Les responsables de l'Autodrome Saint-Félicien entourent les équipes à avoir réalisé le plus grand nombre de tours sont de gauche à droite : l'équipe de Diane Chiquette et Michel Tremblay; au centre Jonathan Hallé et Cynthia Martin; et finalement la troisième équipe, Évans Guay et Hélène Gagnon. (Photo : courtoisie)
Une course à l'aveuglette!
La première édition du Défi-vision du Lac à l'Autodrome Saint-Félicien
La fin de semaine dernière, 14 personnalités des médias régionaux sont devenues les yeux de personnes qui ont perdu le sens de la vue, le temps de dix tours sur le tri ovale de l'Autodrome Saint-Félicien. Jamais ceux-ci n'auraient pensé vivre une telle expérience où l'énervement se mélangeait à l'adrénaline.
Quatorze semi-voyants ont pris le volant pour le Défi-Vision du Lac. Ils étaient accompagnés de copilotes issus du monde des médias télévisés, radiophoniques et écrits, qui avaient accepté de relever le défi pour amasser des fonds pour l'organisme MIRA.

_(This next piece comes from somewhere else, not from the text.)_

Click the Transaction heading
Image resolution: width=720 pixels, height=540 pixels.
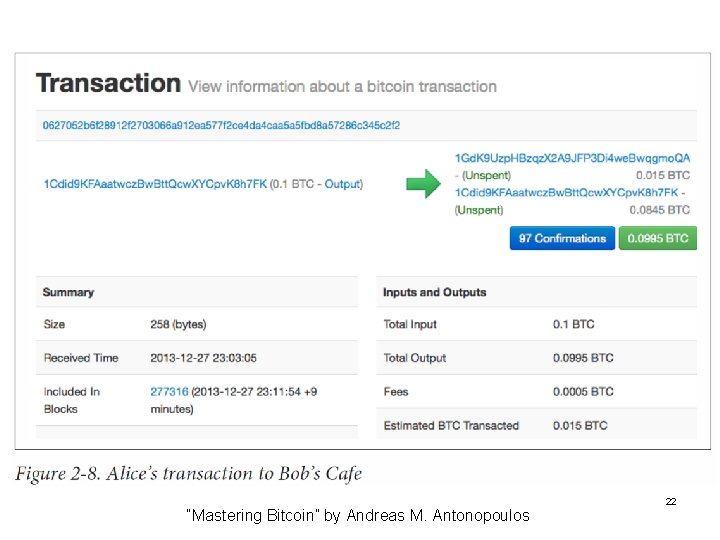pyautogui.click(x=108, y=84)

Par la tenue de cet événement, l’organisme espérait récolter la somme de 20 000 $ afin de donner un chien-guide à une personne du milieu, mais c'est plutôt 8000 $ que cette première édition a permis d'amasser.
Une fois les véhicules activés, les équipes disposaient de 30 minutes pour compléter les dix tours. Rapidement, les participants perdent la notion du temps et des tours, car ils sont concentrés à indiquer à leur pilote les indications à suivre afin de sortir victorieux de cet événement.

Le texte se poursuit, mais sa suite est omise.